* BEGIN *

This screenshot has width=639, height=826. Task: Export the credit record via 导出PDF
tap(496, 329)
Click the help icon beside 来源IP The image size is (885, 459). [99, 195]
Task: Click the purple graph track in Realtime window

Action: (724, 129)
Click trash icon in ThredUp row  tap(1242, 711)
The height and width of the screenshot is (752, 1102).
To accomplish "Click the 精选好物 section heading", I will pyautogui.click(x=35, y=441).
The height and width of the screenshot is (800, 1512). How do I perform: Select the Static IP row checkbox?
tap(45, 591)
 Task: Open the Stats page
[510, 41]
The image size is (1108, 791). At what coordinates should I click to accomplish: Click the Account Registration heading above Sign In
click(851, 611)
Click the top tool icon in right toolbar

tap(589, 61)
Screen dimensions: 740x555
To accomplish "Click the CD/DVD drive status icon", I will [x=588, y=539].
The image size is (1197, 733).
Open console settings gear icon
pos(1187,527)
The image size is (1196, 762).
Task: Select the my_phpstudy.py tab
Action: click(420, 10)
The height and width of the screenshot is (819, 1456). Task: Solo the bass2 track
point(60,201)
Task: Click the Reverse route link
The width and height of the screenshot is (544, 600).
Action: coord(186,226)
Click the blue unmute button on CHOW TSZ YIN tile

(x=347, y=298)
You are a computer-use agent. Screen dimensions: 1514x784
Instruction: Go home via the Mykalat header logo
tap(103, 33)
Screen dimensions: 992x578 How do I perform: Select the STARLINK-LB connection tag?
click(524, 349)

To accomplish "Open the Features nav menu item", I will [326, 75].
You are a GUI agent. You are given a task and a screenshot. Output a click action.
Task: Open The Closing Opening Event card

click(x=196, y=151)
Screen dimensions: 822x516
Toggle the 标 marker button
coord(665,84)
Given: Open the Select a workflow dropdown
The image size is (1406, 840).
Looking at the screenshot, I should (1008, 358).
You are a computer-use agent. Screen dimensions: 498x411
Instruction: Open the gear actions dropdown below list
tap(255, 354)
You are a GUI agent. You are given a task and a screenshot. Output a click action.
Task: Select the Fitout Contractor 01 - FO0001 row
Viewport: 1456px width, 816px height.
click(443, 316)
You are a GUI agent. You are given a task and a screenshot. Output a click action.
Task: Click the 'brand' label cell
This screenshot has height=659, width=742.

* END *

• **Written request**: Copy all of the items above again, changing each "Screen dimensions" to "Screen size". Leave everything else untouched.

• **Written reply**:
This screenshot has width=639, height=826. Task: Export the credit record via 导出PDF
tap(496, 329)
Click the help icon beside 来源IP The image size is (885, 459). [99, 195]
Task: Click the purple graph track in Realtime window

Action: (724, 129)
Click trash icon in ThredUp row  tap(1242, 711)
The height and width of the screenshot is (752, 1102).
To accomplish "Click the 精选好物 section heading", I will pyautogui.click(x=35, y=441).
The height and width of the screenshot is (800, 1512). How do I perform: Select the Static IP row checkbox?
tap(45, 591)
 Task: Open the Stats page
[510, 41]
The image size is (1108, 791). At what coordinates should I click to accomplish: Click the Account Registration heading above Sign In
click(851, 611)
Click the top tool icon in right toolbar

tap(589, 61)
Screen size: 740x555
To accomplish "Click the CD/DVD drive status icon", I will [x=588, y=539].
The image size is (1197, 733).
Open console settings gear icon
pos(1187,527)
The image size is (1196, 762).
Task: Select the my_phpstudy.py tab
Action: click(420, 10)
The height and width of the screenshot is (819, 1456). Task: Solo the bass2 track
point(60,201)
Task: Click the Reverse route link
The width and height of the screenshot is (544, 600).
Action: coord(186,226)
Click the blue unmute button on CHOW TSZ YIN tile

(x=347, y=298)
You are a computer-use agent. Screen size: 1514x784
Instruction: Go home via the Mykalat header logo
tap(103, 33)
Screen size: 992x578 How do I perform: Select the STARLINK-LB connection tag?
click(524, 349)

To accomplish "Open the Features nav menu item", I will [326, 75].
You are a GUI agent. You are given a task and a screenshot. Output a click action.
Task: Open The Closing Opening Event card

click(x=196, y=151)
Screen size: 822x516
Toggle the 标 marker button
coord(665,84)
Given: Open the Select a workflow dropdown
The image size is (1406, 840).
Looking at the screenshot, I should (1008, 358).
You are a computer-use agent. Screen size: 498x411
Instruction: Open the gear actions dropdown below list
tap(255, 354)
You are a GUI agent. You are given a task and a screenshot. Output a click action.
Task: Select the Fitout Contractor 01 - FO0001 row
Viewport: 1456px width, 816px height.
click(443, 316)
You are a GUI agent. You are given a task and a screenshot. Output a click action.
Task: Click the 'brand' label cell
This screenshot has height=659, width=742.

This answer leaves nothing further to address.